And on a side note, we know the general plot outline for _Blood Reaver_. But what about _Throne of Lies_ and the short story which is going to feature in _Fear the Alien_, any hints about their plots? The short story in _Fear the Alien_ (_The Core_ is it?) I presume will pit the 10th company against a Xenos foe, I wonder who? The Night Lords seem to have some long standing beef with the Eldar, and given their inclusion in the epilogue in _Soul Hunter_, maybe them?


----------



## polynike (Aug 23, 2008)

Just finished SH yesterday and I was blown away by it. Can't wait for the follow up


----------



## Baron Spikey (Mar 26, 2008)

Didn't the Exalted help 'rescue' a few squads from the other NL warband? Are they still on board, maybe the new characters announced are from that component of the Exalted's warband?


----------



## Lord of the Night (Nov 18, 2009)

Child-of-the-Emperor said:


> And on a side note, we know the general plot outline for _Blood Reaver_. But what about _Throne of Lies_ and the short story which is going to feature in _Fear the Alien_, any hints about their plots? The short story in _Fear the Alien_ (_The Core_ is it?) I presume will pit the 10th company against a Xenos foe, I wonder who? The Night Lords seem to have some long standing beef with the Eldar, and given their inclusion in the epilogue in _Soul Hunter_, maybe them?
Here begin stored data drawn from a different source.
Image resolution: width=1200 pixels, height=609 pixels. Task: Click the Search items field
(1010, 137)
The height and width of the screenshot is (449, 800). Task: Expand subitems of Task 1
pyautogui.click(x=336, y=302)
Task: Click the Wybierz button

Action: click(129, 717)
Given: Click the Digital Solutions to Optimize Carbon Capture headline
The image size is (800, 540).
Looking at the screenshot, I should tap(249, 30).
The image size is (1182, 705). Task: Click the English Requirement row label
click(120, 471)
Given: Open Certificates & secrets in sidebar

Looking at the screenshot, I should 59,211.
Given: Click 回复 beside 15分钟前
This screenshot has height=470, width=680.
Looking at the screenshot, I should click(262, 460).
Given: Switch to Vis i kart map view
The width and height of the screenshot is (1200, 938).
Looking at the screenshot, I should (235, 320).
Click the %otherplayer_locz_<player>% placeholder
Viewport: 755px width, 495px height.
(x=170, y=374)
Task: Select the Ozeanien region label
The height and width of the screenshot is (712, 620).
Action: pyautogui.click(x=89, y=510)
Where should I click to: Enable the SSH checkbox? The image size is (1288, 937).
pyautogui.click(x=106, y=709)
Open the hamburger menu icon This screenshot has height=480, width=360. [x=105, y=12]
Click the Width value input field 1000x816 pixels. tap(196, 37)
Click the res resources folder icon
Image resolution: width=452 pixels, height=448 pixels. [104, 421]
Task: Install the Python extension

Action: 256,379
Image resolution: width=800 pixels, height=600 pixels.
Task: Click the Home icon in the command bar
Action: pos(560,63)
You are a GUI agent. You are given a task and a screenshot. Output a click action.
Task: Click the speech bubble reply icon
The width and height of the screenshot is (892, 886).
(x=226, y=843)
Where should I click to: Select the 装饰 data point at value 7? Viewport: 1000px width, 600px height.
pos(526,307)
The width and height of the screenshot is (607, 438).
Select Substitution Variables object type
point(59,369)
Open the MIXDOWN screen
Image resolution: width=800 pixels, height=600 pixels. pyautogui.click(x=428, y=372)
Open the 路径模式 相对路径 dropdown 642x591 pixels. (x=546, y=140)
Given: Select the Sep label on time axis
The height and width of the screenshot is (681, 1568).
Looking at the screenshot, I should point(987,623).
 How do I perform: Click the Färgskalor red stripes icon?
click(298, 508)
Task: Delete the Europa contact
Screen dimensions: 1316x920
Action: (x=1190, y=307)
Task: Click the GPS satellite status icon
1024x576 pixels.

We do know that _Throne of Lies_ is set one month after the events of _Soul Hunter_, so we can gain a sense of how the 10th Company has been affected since Crythe. But _The Core_ is set two months after _Blood Reaver_, so it will feature some teasers to how the sequel will play out, and whatever characters dont appear I think we can assume will have died at Vilamus.



Baron Spikey said:


> Didn't the Exalted help 'rescue' a few squads from the other NL warband? Are they still on board, maybe the new characters announced are from that component of the Exalted's warband?


I would guess that they met up with Captain Halasker and the 3rd Company in the Warp to deliver their stragglers back, stealing marines would not look good at all. And I doubt the stolen Night Lords would take it lying down.

One thing I am hoping is that no more of First Claw die. It works very well now with Talos' tough leadership and stern anti-Chaos views, Cyrion's age and wisdom, Uzas' rage and unpredictability, Xarl's excellent shooting and Mercutian's wit. It was a shame that Adhemar did not survive _Soul Hunter_ but I hope that the rest of the Claw does make it through _Blood Reaver_.


----------



## darkreever (Apr 3, 2008)

Lord of the Night said:


> I would guess that they met up with Captain Halasker and the 3rd Company in the Warp to deliver their stragglers back, stealing marines would not look good at all. And I doubt the stolen Night Lords would take it lying down.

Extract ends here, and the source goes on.